====== Information supplied ======

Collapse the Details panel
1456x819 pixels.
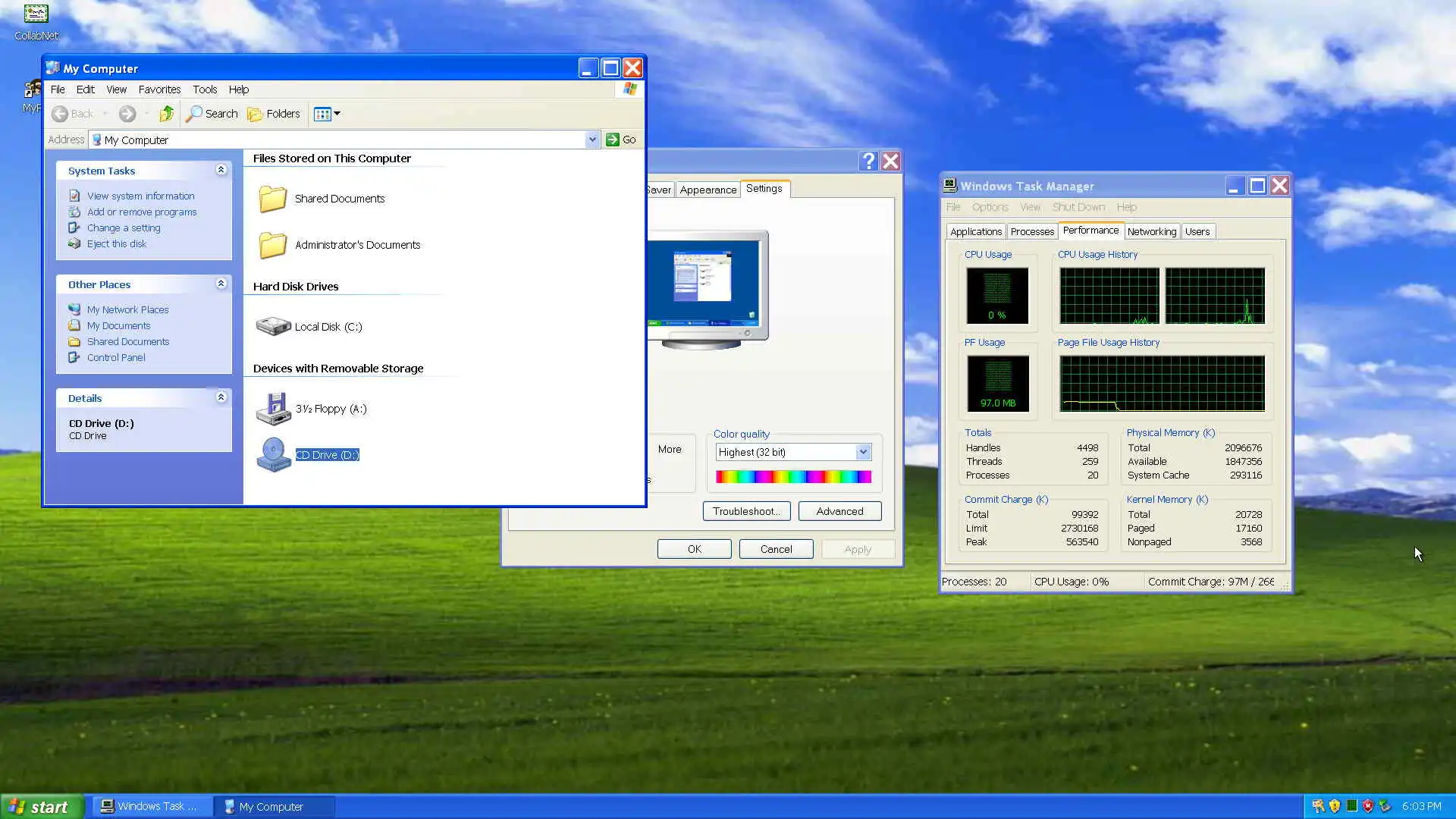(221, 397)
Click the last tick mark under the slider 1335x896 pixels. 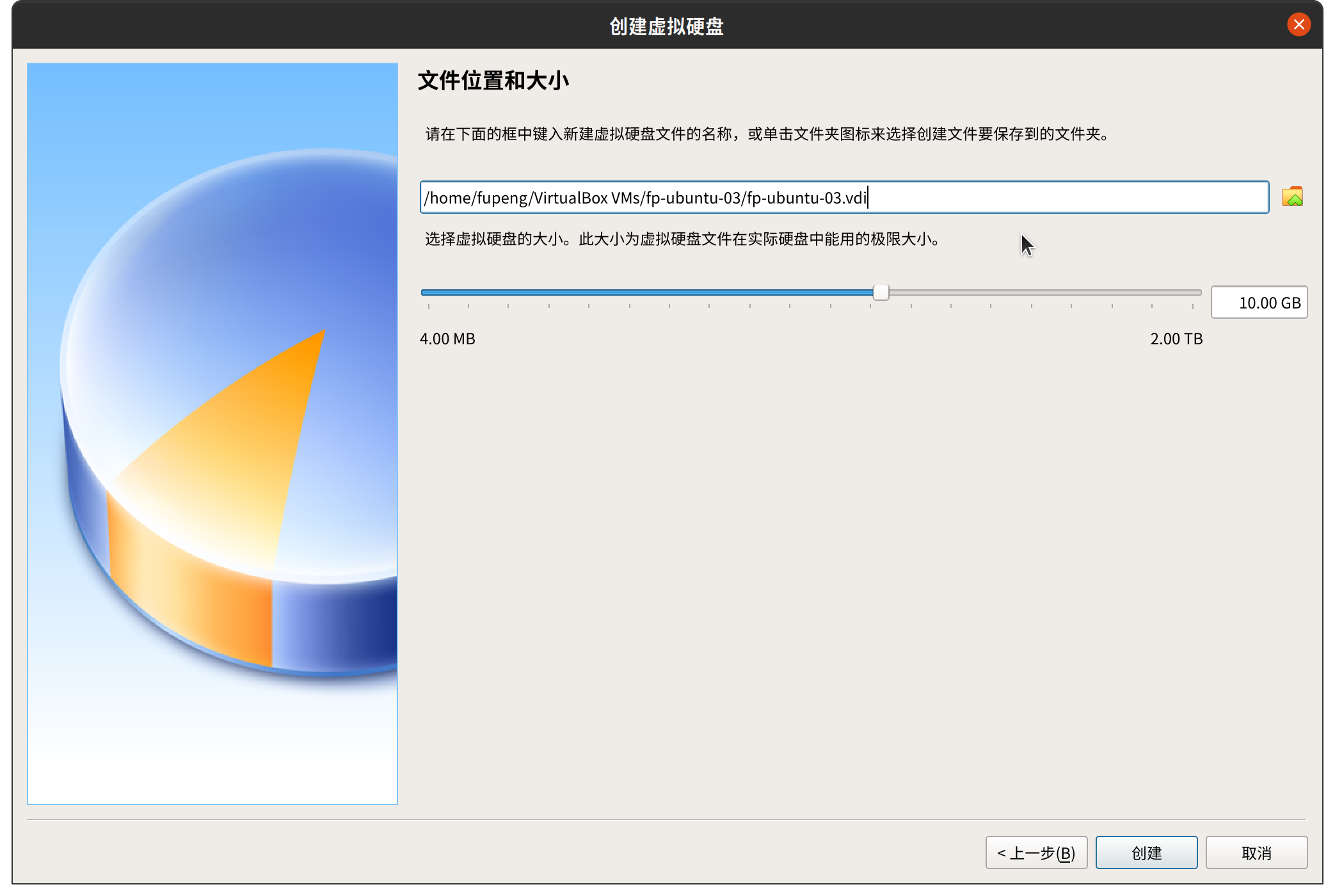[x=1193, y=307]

======
====== Information supplied ======

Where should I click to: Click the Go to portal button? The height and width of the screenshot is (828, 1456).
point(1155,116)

======
====== Information supplied ======

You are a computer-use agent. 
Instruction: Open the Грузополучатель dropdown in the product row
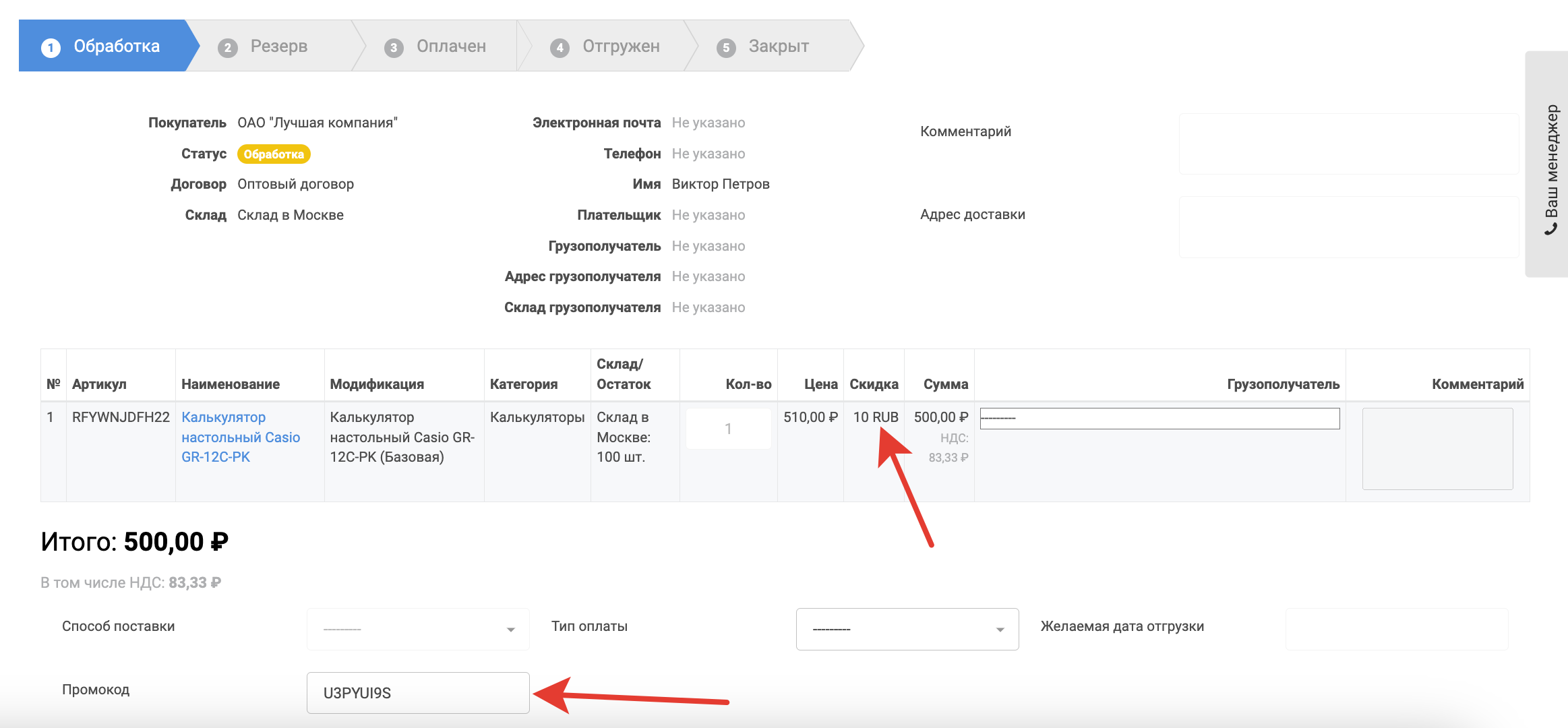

======

- [What you should do]
The required output is the stretch of entries above from the line containing "You are a computer-use agent." through the line containing "Instruction: Open the", reproduced exactly.

- [Finished task]
You are a computer-use agent. 
Instruction: Open the Грузополучатель dropdown in the product row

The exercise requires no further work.